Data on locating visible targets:
- - - -
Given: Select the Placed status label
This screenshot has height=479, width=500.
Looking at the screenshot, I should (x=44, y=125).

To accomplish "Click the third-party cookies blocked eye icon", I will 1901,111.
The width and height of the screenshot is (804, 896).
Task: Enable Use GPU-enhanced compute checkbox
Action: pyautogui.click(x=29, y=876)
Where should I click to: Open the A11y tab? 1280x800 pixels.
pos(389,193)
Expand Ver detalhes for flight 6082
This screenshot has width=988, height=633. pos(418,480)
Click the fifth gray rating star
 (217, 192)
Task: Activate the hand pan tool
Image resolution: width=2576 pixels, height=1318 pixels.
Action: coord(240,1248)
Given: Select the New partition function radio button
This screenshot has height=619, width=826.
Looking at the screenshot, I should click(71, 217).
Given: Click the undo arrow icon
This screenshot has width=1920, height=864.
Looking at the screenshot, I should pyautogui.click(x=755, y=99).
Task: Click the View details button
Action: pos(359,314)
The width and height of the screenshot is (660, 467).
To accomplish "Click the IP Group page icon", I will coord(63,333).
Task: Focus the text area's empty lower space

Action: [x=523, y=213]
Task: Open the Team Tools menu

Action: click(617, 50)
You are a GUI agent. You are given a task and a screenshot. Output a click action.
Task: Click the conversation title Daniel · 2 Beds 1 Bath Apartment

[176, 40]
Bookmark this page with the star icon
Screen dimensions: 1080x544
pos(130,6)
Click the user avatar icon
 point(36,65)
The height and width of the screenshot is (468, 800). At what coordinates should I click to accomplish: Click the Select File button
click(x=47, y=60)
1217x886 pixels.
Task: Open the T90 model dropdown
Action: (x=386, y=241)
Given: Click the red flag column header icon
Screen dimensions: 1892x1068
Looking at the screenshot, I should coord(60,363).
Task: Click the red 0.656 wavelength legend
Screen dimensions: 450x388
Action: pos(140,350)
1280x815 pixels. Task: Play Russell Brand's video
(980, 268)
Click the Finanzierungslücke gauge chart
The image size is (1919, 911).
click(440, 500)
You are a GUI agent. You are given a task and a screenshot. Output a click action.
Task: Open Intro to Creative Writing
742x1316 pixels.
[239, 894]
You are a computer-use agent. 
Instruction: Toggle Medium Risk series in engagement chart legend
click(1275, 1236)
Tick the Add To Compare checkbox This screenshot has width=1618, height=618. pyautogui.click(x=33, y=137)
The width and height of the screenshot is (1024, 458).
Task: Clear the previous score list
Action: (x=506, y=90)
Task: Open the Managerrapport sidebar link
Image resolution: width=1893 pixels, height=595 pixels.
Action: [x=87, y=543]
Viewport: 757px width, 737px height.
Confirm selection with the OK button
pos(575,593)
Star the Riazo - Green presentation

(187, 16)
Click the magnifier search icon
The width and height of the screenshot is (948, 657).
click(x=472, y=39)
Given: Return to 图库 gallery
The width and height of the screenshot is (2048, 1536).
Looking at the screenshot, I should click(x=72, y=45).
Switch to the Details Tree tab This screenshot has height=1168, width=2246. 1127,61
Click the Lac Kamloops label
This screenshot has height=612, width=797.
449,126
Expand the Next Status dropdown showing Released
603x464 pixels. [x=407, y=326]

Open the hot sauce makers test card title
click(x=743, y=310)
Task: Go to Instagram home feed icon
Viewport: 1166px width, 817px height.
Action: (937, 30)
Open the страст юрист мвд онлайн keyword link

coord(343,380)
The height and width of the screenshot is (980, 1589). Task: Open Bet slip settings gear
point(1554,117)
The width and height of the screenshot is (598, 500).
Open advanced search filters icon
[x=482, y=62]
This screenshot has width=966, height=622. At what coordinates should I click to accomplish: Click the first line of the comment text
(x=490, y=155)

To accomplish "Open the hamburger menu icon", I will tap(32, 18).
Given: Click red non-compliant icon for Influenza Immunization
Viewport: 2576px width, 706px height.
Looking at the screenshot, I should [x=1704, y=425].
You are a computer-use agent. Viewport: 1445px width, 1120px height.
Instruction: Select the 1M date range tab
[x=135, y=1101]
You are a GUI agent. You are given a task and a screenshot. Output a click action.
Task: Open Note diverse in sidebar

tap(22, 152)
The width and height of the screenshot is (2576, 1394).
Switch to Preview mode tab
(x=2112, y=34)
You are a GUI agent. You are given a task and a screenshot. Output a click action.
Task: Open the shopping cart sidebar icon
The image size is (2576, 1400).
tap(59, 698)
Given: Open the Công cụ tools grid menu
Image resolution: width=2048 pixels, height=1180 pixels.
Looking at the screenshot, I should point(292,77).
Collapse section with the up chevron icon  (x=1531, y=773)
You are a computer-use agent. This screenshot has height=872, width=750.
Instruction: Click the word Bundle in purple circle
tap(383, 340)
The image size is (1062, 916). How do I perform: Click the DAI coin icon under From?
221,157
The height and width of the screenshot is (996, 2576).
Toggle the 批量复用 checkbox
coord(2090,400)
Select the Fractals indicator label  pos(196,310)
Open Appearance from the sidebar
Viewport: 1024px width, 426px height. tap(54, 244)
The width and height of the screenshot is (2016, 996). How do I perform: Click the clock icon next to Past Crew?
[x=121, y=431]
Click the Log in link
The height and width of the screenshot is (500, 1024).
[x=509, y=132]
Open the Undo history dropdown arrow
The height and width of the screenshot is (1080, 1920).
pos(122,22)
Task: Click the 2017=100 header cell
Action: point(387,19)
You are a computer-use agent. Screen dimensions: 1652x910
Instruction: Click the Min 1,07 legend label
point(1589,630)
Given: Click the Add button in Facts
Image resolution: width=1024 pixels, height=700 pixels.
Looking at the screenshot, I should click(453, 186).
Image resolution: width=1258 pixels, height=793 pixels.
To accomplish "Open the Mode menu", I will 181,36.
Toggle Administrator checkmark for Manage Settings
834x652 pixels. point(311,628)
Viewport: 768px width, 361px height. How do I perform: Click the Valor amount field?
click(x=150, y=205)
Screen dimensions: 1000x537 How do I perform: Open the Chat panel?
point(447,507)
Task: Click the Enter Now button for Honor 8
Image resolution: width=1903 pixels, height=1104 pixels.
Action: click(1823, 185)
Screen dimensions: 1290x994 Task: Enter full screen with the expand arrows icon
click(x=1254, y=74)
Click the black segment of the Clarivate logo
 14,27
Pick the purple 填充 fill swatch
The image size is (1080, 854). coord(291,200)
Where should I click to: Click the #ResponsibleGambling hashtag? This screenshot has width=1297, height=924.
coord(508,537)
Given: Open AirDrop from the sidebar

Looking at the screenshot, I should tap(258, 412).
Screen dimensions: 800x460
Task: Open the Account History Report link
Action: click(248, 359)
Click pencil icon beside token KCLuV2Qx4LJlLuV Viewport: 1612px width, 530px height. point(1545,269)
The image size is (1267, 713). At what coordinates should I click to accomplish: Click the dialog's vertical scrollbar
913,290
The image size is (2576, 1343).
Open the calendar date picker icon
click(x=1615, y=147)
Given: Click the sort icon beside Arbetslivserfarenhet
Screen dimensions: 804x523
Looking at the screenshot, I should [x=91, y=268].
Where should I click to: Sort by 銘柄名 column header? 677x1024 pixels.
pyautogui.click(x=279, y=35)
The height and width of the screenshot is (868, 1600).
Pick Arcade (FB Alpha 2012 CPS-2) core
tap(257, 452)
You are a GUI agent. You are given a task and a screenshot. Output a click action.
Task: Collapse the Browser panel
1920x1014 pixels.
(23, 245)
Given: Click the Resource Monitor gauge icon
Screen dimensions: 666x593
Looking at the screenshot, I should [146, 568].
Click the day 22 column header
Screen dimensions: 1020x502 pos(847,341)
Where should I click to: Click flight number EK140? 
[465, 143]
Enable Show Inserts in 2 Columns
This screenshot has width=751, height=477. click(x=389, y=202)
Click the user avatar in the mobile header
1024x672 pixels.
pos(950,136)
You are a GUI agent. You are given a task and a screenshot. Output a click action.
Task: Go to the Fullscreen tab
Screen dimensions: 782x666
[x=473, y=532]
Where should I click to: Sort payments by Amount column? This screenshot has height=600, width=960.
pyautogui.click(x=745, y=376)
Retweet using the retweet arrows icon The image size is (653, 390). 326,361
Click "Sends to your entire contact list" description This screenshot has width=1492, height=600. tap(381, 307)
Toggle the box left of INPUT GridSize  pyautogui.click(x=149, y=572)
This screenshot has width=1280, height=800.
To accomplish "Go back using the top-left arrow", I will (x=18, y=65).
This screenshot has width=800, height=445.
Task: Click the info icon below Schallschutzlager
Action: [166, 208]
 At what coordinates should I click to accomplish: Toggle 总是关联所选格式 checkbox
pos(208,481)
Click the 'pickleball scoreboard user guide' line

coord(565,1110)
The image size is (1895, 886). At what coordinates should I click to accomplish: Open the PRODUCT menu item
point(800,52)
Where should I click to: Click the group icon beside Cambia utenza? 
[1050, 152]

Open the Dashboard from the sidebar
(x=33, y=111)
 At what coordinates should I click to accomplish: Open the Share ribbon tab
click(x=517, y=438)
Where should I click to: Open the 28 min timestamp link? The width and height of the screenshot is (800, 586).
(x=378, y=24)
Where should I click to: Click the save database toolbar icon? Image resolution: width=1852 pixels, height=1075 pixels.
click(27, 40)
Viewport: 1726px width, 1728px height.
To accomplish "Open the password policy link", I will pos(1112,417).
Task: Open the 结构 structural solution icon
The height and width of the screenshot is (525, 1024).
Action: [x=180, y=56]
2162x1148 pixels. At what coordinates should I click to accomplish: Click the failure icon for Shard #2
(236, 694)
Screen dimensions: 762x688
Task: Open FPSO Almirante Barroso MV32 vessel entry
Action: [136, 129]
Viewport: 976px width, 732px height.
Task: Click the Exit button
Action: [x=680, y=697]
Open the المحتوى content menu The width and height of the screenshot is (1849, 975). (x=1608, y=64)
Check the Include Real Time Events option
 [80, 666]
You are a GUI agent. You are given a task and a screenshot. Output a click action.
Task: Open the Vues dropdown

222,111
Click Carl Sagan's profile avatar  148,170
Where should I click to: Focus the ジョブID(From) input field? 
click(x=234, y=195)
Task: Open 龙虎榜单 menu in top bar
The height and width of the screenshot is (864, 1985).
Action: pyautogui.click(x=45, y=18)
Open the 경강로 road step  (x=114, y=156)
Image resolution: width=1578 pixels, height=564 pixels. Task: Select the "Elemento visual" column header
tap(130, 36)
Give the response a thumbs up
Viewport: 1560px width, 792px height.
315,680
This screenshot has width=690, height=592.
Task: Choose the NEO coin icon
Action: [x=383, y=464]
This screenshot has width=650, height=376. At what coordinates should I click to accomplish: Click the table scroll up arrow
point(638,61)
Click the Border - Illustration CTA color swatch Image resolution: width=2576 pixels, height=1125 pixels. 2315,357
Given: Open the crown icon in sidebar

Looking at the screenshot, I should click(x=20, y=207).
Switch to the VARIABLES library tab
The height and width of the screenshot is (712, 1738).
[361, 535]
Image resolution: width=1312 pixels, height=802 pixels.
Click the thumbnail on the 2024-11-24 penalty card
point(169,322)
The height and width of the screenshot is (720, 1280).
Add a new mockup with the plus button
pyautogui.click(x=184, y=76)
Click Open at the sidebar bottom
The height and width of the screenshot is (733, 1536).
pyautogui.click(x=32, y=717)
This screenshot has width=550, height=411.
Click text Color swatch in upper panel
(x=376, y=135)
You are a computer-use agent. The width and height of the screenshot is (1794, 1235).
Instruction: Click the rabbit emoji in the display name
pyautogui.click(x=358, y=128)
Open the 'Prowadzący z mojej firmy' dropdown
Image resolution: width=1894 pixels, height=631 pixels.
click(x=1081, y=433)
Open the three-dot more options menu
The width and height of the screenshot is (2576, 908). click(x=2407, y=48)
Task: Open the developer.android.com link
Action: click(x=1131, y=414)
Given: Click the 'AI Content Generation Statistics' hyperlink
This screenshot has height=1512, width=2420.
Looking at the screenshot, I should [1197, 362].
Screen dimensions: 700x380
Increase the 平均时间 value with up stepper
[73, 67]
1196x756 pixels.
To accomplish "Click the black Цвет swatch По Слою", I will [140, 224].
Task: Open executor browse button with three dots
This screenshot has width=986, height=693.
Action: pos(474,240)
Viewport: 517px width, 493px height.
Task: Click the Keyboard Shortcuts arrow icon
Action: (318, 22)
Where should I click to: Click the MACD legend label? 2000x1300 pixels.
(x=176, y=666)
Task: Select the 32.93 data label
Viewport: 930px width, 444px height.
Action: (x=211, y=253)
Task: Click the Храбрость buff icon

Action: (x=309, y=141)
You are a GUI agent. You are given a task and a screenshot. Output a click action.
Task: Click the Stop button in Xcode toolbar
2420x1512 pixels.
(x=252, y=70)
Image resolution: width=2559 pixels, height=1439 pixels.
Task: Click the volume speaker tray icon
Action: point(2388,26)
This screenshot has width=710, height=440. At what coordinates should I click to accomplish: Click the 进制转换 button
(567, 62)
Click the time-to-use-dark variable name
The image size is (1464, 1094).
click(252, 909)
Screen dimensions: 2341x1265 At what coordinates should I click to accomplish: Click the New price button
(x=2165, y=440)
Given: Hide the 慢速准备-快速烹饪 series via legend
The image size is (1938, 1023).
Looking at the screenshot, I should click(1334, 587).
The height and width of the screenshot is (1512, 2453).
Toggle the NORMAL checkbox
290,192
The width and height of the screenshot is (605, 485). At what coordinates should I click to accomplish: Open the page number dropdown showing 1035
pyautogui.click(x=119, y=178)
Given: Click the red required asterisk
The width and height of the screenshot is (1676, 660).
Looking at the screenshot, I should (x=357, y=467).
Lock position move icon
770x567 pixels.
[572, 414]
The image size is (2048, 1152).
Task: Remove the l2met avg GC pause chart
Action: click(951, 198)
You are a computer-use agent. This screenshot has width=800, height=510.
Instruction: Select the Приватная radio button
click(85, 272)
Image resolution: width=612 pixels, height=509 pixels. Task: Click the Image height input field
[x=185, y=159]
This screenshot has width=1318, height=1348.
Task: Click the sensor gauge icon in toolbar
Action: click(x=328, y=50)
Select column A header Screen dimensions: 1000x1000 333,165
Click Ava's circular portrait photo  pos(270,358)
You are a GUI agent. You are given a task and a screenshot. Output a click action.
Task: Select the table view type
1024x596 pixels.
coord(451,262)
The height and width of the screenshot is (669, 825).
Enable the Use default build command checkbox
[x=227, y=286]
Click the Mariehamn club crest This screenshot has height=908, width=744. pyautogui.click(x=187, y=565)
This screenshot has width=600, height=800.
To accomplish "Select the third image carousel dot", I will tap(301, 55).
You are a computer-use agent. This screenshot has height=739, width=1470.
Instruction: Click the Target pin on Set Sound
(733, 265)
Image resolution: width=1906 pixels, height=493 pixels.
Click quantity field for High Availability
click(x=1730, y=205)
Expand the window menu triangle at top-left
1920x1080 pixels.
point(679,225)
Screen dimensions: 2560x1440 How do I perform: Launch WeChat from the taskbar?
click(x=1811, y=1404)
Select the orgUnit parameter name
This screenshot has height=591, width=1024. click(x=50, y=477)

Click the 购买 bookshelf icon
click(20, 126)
- - - -
Given exercise:
Can you turn the lines from the one containing "Select the Fractals" up to and including the one containing "point(1589,630)" into a JSON list of strings, one string per line, leaving out any blank lines?

Reply to the exercise:
[
  "Select the Fractals indicator label  pos(196,310)",
  "Open Appearance from the sidebar",
  "Viewport: 1024px width, 426px height. tap(54, 244)",
  "The width and height of the screenshot is (2016, 996). How do I perform: Click the clock icon next to Past Crew?",
  "[x=121, y=431]",
  "Click the Log in link",
  "The height and width of the screenshot is (500, 1024).",
  "[x=509, y=132]",
  "Open the Undo history dropdown arrow",
  "The height and width of the screenshot is (1080, 1920).",
  "pos(122,22)",
  "Task: Click the 2017=100 header cell",
  "Action: point(387,19)",
  "You are a computer-use agent. Screen dimensions: 1652x910",
  "Instruction: Click the Min 1,07 legend label",
  "point(1589,630)"
]